Please, from the entries below, transcribe exactly the lines that begin at the line with "Viewport: 640px width, 360px height." and end at the line with "the third empty", without the pictures.

Extracted information
__________

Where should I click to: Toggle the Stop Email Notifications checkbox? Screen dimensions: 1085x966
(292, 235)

__________

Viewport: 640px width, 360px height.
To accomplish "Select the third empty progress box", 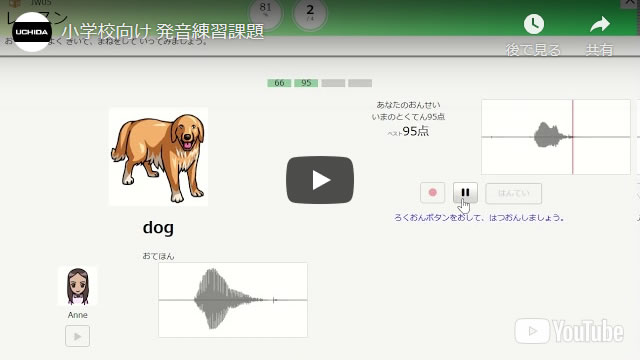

__________

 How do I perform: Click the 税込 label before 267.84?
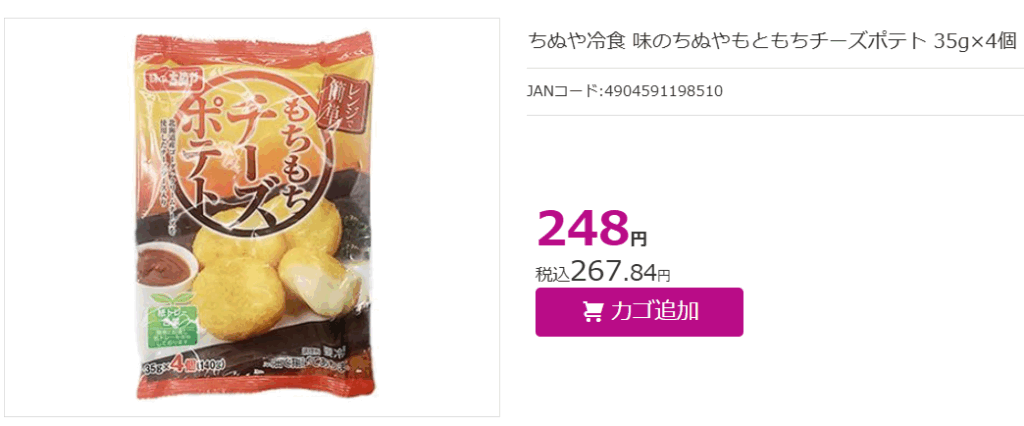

__________

Expected output
Viewport: 640px width, 360px height.
To accomplish "Select the third empty progress box", 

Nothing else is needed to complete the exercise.